Many people in Canberra’s planning, architecture and heritage communities believe that the Griffins’ legacy should be nationally heritage listed, along with other key features of the national capital. Currently there are listings for individual places like Old Parliament House, but there is nothing that brings together the whole designed landscape. Because so much of this landscape is federally controlled, this heritage listing needs to be on the federal government’s national heritage list. The federal government has been working on a listing for the parliamentary triangle, the lake and the inner hills as a result of several nominations by Canberrans. However, the national listing process needs the cooperation and support of the ACT government.
I was saddened earlier this term to discover through committee hearings that the ACT government appeared to be stalling on the listing process, and that is why I am moving this amendment. While I understand that the attitude has been more cooperative recently, I believe that it is important for the Assembly to make its view clear that the national listing should go ahead.
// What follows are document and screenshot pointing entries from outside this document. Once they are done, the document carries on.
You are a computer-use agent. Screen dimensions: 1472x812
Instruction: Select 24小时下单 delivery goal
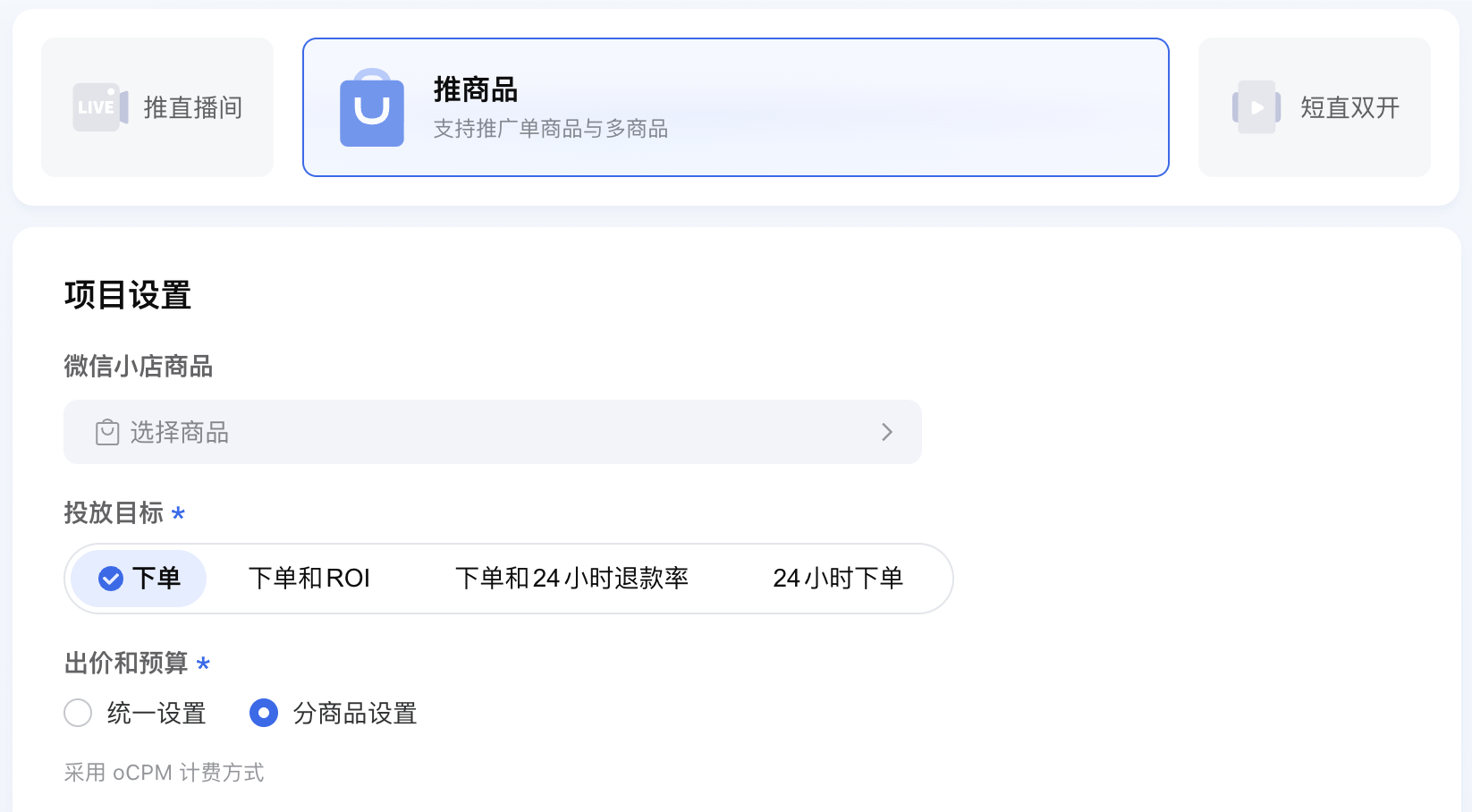838,579
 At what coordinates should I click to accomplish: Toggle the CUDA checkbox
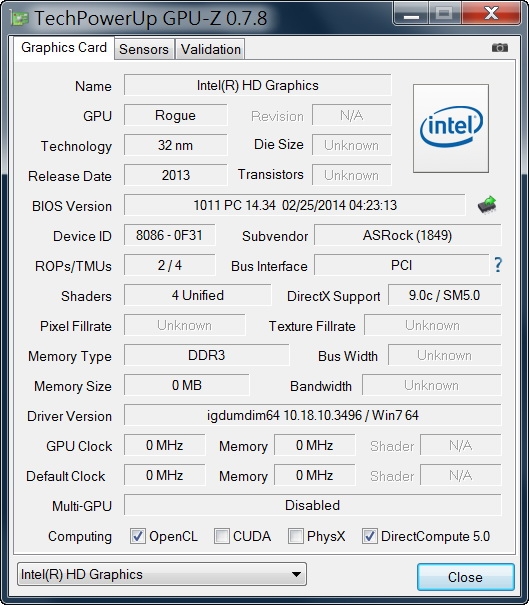pyautogui.click(x=221, y=536)
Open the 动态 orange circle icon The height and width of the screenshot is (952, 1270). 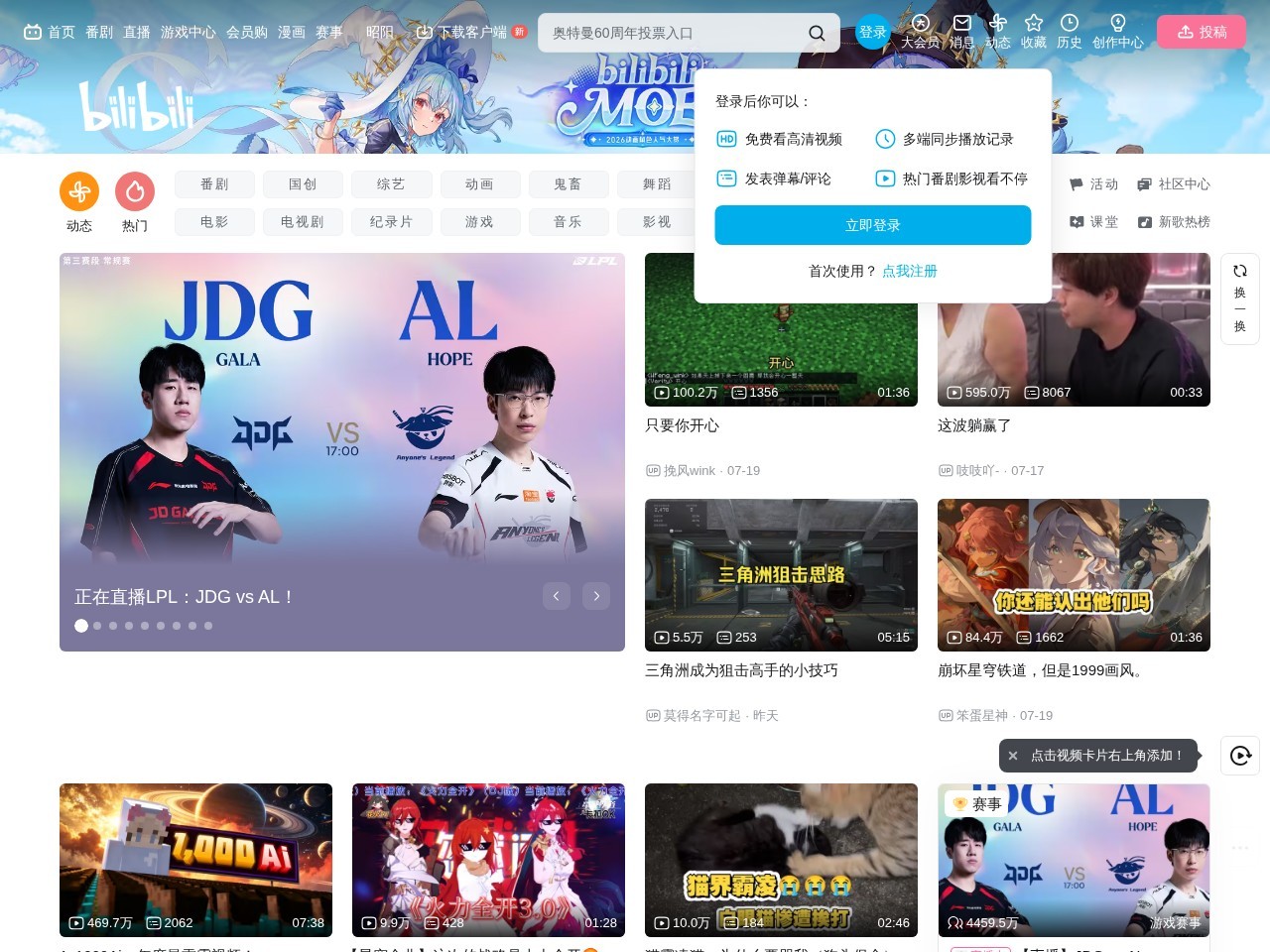pos(79,191)
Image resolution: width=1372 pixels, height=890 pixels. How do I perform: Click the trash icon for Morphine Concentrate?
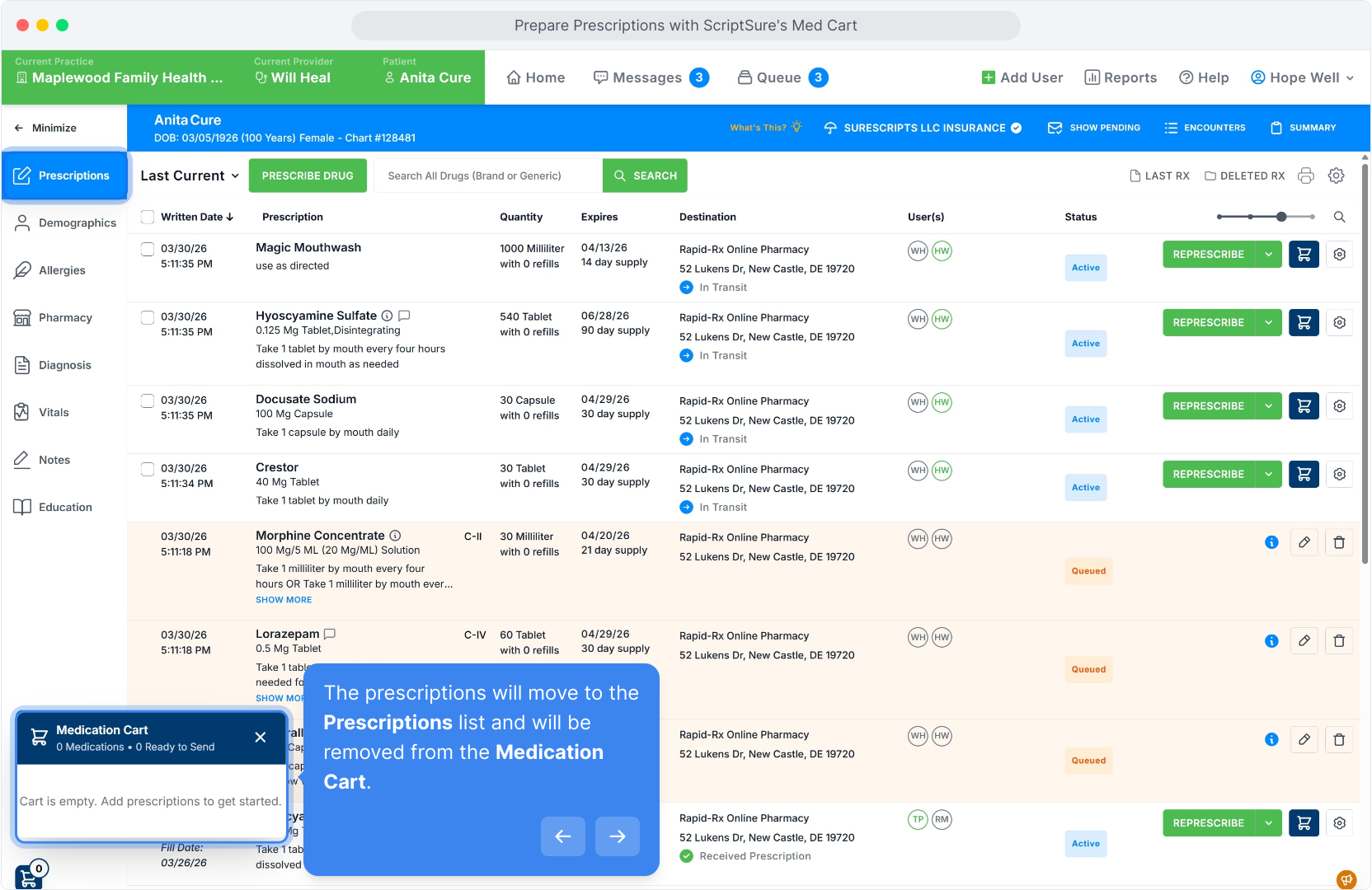pos(1339,542)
I briefly touch upon the most obvious concern that might be raised about such a heritage listing—that is, it will stop our city being able to serve the needs of our local community in areas such as housing, transport and a transition to a low or preferably zero carbon future. This need not be the case, provided the listing is carefully drafted and sensitively administered. For example, it should allow future housing supply in and around the city centre while blocking proposals that are excessively high or have too much visual impact.
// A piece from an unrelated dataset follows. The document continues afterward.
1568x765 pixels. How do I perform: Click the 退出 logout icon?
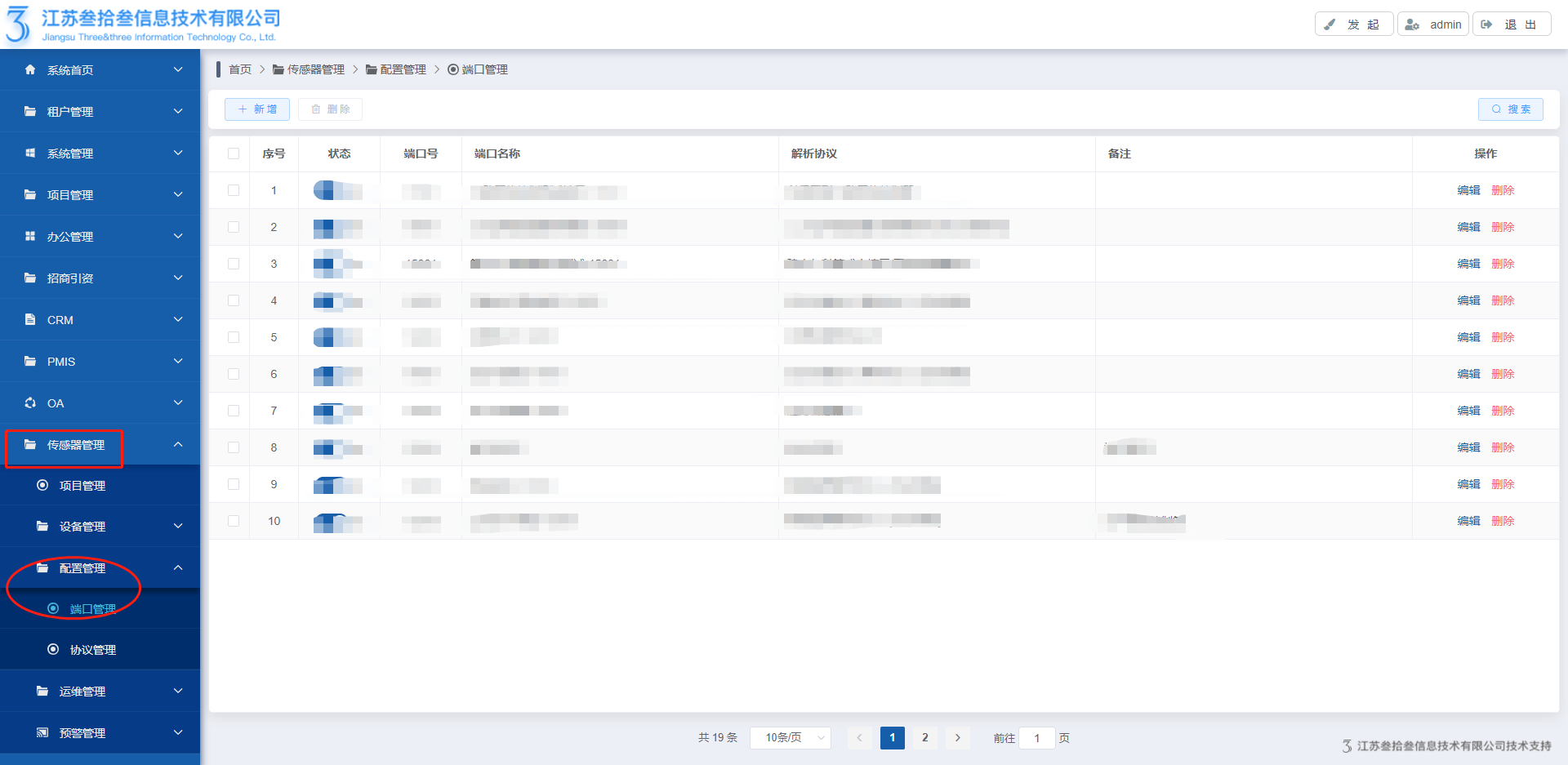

Many cities around the world are successful while having much more widespread heritage protection than we are talking about here. It is also important to recognise that the Griffins envisaged a far denser city than the one we have at the moment, not as tall perhaps but with many more people living in areas like Constitution Avenue. The Griffins also envisaged a train going into Civic and trams. We should not see the Griffin legacy as in any way stopping public transport. The Griffin plan, if protected with a heritage listing, would not be a call to freeze our city.
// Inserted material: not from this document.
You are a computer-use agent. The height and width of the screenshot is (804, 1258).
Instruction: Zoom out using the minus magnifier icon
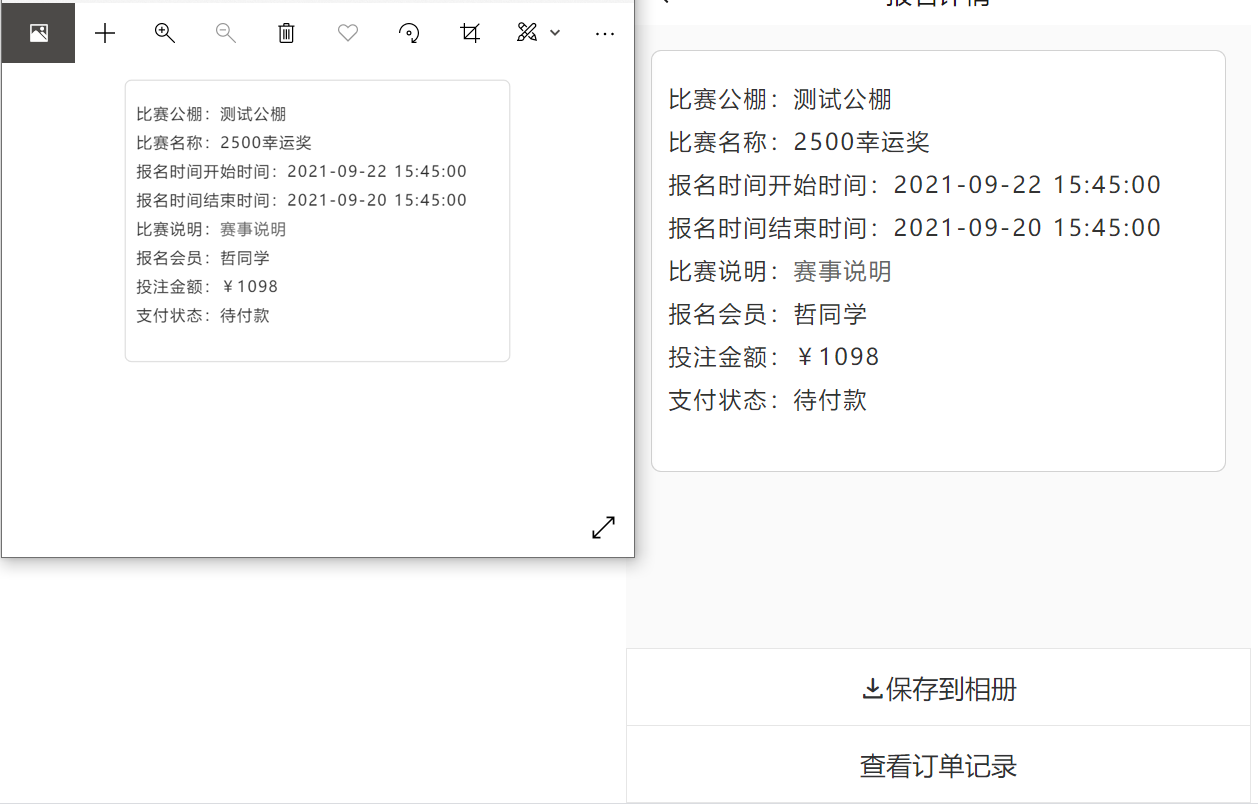225,32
I echo Ms Lawder’s comments about Marion Mahony Griffin. The biggest gap in naming is not, of course, of Sir Walter Burley Griffin. He has a lake named after him, and that is Canberra’s biggest landmark. Everybody who moves to Canberra quickly learns the name of the lake. Marion Griffin only has the viewpoint on the top of Mount Ainslie named after her, and very few people are even aware that that is named after her. Yet historians say that Walter’s entry only won the design competition because of Marion. He was allegedly something of a ditherer, and apparently history says he would not have even got the competition entry finished and submitted without her pressure. When it came to judging, it was her artist’s impression that swayed the final decision. She is considered to have been one of the finest architectural artists of her generation. I also second Ms Lawder’s comments about her role as a female architect and the importance of that.